Así pues, el sistema educativo que se asienta en los principios y valores constitucionales (artículo 1 de la LOE) establece que  los centros educativos han de orientar su actividad hacia el cumplimiento de los principios y fines de la educación establecidos en la Ley, entre los que se cita la prevención de la violencia de género (artículo 108.5) y, atendiendo a la noticia, se podría haber planteado alguna objeción, por parte de un padre, a la actividad del docente.

Es un debate que recuerda la pretensión, de algunas familias, del reconocimiento a la objeción de conciencia para no cursar, por parte de sus hijos e hijas, la asignatura de Educación para la Ciudadanía. Controversia que fue resuelta por el Tribunal Supremo en Pleno en Sentencias de 1 de febrero de 2009. Doctrina que se reitera en sentencia de 6-05-2010 y posteriores de 17 y 21 de diciembre de 2010, que si bien reconoció la legalidad de la asignatura, puso de manifiesto, con la existencia de votos particulares a la sentencia y un previo de posiciones discrepantes de otros tribunales territoriales, el carácter polémico de esta cuestión.

Es un debate entre la moral y derecho, dos perspectivas de la educación en valores que son comprensibles y compatibles en democracia. La primera (la moral) es privativa, sin embargo los valores constitucionales se fundamentan en la Declaración Universal de los Derechos Humanos y son inspiradores e interpretadores de normas jurídicas, en materia educativa.

A modo de conclusión hay que decir que el ordenamiento jurídico no reconoce el derecho, de los padres, ni alumnos, a la objeción  de  conciencia frente  a la enseñanza de una determinada materia escolar, establecida en el currículo, no permitiendo que unos alumnos no asistan a clase, ante el desarrollo de la misma (sentencia del Tribunal Supremo de 12/11/2012).
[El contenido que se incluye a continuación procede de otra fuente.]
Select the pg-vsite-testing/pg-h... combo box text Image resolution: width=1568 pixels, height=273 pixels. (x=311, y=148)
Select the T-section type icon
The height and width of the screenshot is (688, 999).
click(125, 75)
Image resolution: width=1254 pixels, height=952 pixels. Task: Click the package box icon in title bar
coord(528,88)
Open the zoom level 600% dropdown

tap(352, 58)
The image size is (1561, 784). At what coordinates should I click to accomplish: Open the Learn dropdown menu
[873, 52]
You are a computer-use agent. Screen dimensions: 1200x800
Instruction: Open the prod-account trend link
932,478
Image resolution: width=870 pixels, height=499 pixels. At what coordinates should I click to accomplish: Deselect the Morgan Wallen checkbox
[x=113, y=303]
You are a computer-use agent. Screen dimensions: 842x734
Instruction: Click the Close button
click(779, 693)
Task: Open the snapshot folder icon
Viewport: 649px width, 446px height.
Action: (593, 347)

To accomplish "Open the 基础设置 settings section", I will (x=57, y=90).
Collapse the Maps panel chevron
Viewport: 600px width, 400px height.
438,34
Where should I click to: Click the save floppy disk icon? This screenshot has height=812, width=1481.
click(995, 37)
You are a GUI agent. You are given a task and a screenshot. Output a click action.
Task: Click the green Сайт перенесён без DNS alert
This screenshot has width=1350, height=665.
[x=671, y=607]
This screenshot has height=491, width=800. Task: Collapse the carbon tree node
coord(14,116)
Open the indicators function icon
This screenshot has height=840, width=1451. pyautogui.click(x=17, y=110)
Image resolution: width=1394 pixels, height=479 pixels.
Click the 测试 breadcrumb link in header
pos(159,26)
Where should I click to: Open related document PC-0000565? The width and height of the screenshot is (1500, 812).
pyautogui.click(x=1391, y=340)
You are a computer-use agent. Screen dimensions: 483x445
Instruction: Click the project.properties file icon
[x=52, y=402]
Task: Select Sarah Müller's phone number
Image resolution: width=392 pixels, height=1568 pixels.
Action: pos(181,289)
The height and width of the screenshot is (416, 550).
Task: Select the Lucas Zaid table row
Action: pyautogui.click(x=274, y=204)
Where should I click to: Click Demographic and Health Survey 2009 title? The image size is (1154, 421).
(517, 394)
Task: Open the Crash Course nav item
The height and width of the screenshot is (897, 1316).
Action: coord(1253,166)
Cuestión distinta al tema tratado, será el respeto a las distintas concepciones culturales, no recogidas en normativa vinculante para el profesorado; para las cuales será exigible una posición de neutralidad por parte del poder público. En una sociedad democrática, no debe ser la Administración educativa –ni tampoco los centros docentes, ni los concretos profesores– quien se erija en árbitro de las cuestiones morales controvertidas. Estas pertenecen al ámbito del libre debate en la sociedad civil, donde no se da la relación vertical profesor-alumno, y por supuesto al de las conciencias individuales. Todo ello implica la más exquisita objetividad y el más prudente  distanciamiento (sentencia del Tribunal Supremo sentencia de 11 de febrero de 2009 (casación 905/2009).

2 Comentarios
  • Germán Sánchez Sánchez
    Publicado a las 18:08h, 27 diciembre Responder

    Enhorabuena, como siempre, por la entrada. Soy Jefe de Estudios de un IES y cada día tenemos más problemas con algunas familias. En mi centro ha llegado a venir una familia a llevarse a sus hijos en una hora de tutoría porque había un taller sobre educación afectivo-sexual. Los E. Directivos no sabemos cómo actuar. Está complicado.

    • juanjo
      Publicado a las 17:59h, 03 abril Responder

      Gracias por tus reflexiones y disculpa la tardanza en contestar, por aquí.